Study of the influence of erythrocytes and leukocytes

To study the influence of hematopoietic cellular components of circulating blood on serum S100B concentrations, venous blood samples were taken from healthy volunteers. Whole blood was collected in 10 mL heparinized syringes and 4 mL EDTA tubes. Whole blood collected in heparinized syringes was pelleted for 2 h at room temperature, and the different fractions were recovered for purification and lysis. Erythrocyte fraction was lysed in ammonium chloride solution (Stemcell Technologies®, Vancouver, Canada) for 10 min at 4 °C (Ammonium Chloride Lysing Solution 10×). Leukocyte fraction was lysed by treatment with RIPA lysis buffer (300 μL, 1×) followed by a sonication step. The plasma and the various lysed fractions were centrifuged at 3500 g for 15 min for S100B protein assay in each supernatants. For whole blood collected in EDTA, after a buffy coat and red cell lysis for 10 min at 4 °C (Ammonium Chloride Lysing Solution 10×), total leukocyte content was washed in PBS-1% BSA, the pellets were suspended in 500 μL PBS, and the major leukocyte subpopulations (neutrophils, lymphocytes, monocytes) were sorted by flow cytometry (BD FACS AriaSORP, BD Bioscience®, Franklin Lakes, NJ, USA) according to FSC/SSC morphology after elimination of doublets. A fraction of each recovered leukocyte subpopulation was taken to verify purity by simple analysis of morphological graphics on the flow cytometer. The leukocyte sub-populations of 106 cells were then centrifuged and each pellet was frozen at –80 °C. The pellets of neutrophils, lymphocytes and monocytes were then subjected to cell lysis in RIPA lysis buffer (300 μL, 1×) followed a sonication step, and centrifuged at 3500 g for 15 min for S100B protein assay (with DiaSorin® method) on the supernatants.

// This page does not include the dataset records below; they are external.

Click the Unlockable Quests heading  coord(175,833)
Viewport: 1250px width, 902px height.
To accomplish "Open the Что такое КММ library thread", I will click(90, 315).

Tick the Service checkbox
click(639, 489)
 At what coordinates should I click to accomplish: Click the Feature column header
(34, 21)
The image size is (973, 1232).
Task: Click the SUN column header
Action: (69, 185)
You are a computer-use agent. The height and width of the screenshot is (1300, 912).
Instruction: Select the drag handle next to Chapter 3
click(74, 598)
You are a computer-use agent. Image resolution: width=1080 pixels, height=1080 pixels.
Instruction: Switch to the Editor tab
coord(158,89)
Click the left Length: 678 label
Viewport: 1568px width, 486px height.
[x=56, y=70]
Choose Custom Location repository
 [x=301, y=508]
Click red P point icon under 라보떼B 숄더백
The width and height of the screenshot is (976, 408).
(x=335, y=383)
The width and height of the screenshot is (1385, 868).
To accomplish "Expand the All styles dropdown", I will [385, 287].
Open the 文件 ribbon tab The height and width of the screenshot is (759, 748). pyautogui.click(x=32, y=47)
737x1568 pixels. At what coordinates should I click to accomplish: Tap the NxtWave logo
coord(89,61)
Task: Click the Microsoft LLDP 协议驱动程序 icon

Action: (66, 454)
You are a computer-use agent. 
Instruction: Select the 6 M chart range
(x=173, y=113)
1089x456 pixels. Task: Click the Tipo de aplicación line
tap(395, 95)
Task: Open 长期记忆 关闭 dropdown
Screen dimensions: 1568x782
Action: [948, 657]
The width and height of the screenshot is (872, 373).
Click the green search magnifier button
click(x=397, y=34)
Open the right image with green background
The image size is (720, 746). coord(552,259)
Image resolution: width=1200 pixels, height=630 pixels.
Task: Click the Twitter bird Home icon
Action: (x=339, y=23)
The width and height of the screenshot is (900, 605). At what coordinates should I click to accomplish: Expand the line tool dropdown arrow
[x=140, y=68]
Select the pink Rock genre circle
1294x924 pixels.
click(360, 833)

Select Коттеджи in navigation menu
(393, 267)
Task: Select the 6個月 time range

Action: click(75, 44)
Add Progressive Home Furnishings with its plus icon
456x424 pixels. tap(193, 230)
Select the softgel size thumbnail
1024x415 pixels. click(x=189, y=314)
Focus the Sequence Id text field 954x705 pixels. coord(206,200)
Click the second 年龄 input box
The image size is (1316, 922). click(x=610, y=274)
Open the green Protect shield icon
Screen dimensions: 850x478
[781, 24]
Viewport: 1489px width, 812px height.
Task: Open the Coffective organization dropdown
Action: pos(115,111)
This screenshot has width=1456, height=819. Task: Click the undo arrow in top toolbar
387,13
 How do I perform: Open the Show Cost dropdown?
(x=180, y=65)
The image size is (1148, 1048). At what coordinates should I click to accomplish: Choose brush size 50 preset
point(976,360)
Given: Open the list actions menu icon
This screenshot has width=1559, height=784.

Total RNA was extracted from pellets of neutrophils, lymphocytes, monocytes and human brain (positive control) using TRIzol reagent (Invitrogen®, Carlsbad, CA, USA). RNA quantity was determined by spectrophotometry at 260 and 280 nm (protein ratios). RNA quality was studied by gel electrophoresis (2% agarose) to test for the presence of intact 28S and 18S RNA bands. The cDNA was synthesized from 3 μg of RNA using a Superscript III First-Strand Synthesis System for RT-PCR (Invitrogen®). The primer sequences used for classic RT-PCR were originally generated by Primer 3 (Whitehead Institute for Biomedical Research/MIT) as AAGGGAGGGAGACAAGCACA for forward primer and TCCTGGAAGTCACATTCGCC for reverse primer (S100B gene Accession no. NM_006272, product size: 159 bp). RT-PCR assays counted 40 amplification cycles with an initial denaturation step of 10 min at 94 °C, final extension of 10 min at 72 °C, and for each cycle, a denaturation step of 45 s at 94 °C, a hybridization step of 45 s at 61 °C, and an elongation step of 45 s at 72 °C. A negative control for amplimer contamination was set up using a complete PCR mix without cDNA. We ran a positive housekeeping gene (36B4/RPL0) on each extraction as technical positive control. All experiments were performed in duplicate. All PCR products were separated on a 2% agarose gel and sequenced on both strands to confirm the specificity of the reaction.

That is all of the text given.